## Start

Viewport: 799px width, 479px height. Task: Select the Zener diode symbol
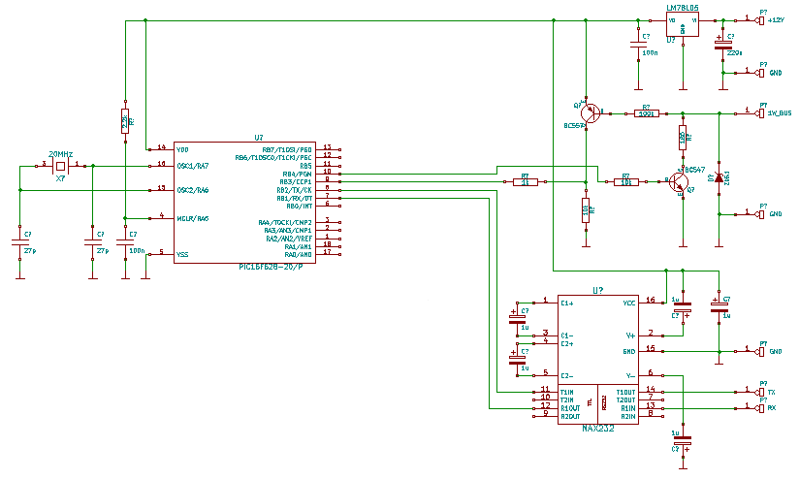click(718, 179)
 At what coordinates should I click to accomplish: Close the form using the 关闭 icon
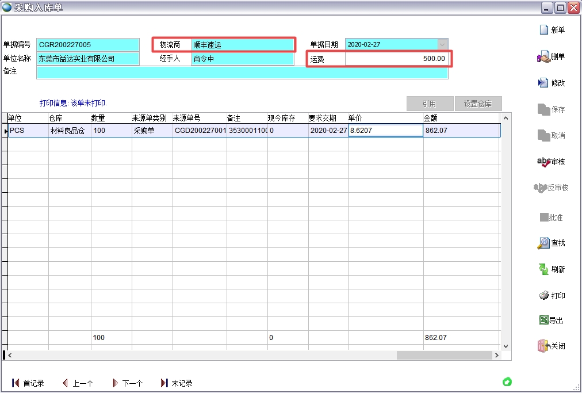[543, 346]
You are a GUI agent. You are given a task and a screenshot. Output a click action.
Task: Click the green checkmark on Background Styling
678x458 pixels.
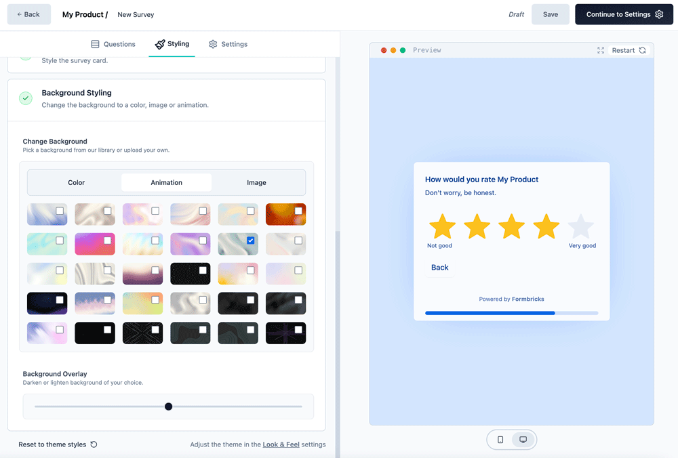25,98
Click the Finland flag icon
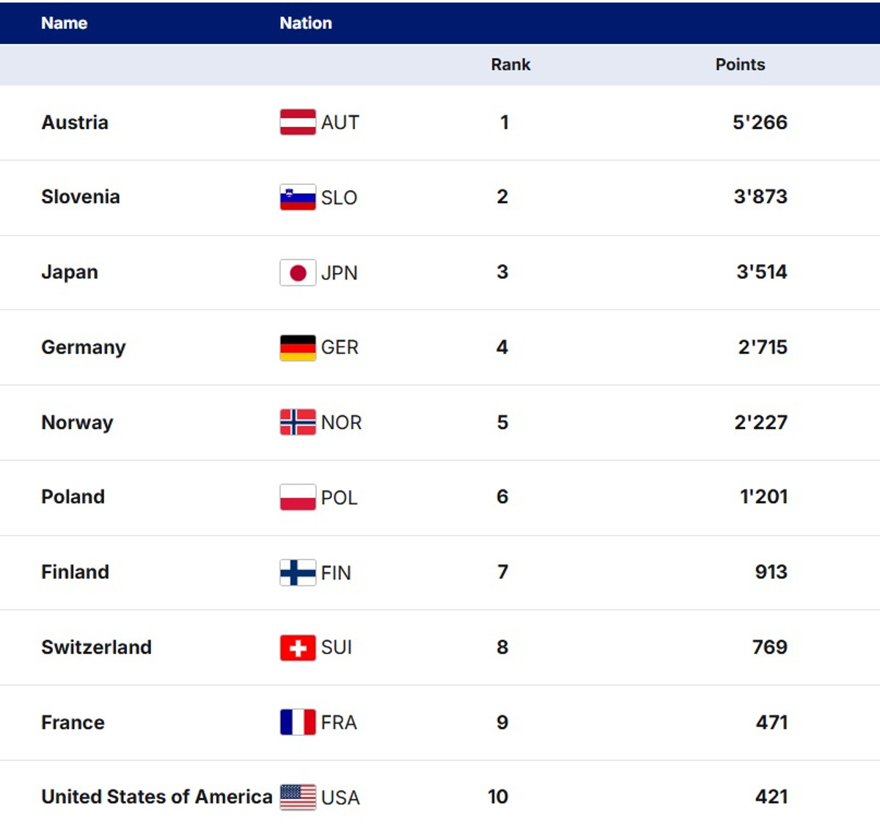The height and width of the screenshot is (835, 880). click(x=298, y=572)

## End
## Start

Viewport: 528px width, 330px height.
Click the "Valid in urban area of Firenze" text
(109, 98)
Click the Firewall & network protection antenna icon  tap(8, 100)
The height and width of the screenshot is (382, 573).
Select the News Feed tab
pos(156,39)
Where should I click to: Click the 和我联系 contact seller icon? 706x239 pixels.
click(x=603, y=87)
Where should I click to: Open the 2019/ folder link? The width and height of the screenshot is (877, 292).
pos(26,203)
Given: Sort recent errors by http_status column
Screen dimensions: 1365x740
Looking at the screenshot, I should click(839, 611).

## End

[DIRECTIONS] In the listing above, rewrite the stretch from the line containing "Viewport: 799px width, 479px" through the line containing "The height and width of the screenshot is (835, 880).", replacing "green checkmark" with "blue checkmark" and keeping everything else the same. Leave the pictures out.

[FINISHED TASK]
Viewport: 799px width, 479px height. Task: Select the Zener diode symbol
click(718, 179)
 At what coordinates should I click to accomplish: Close the form using the 关闭 icon
[543, 346]
You are a GUI agent. You are given a task and a screenshot. Output a click action.
Task: Click the blue checkmark on Background Styling
678x458 pixels.
25,98
Click the Finland flag icon
The height and width of the screenshot is (835, 880). click(x=298, y=572)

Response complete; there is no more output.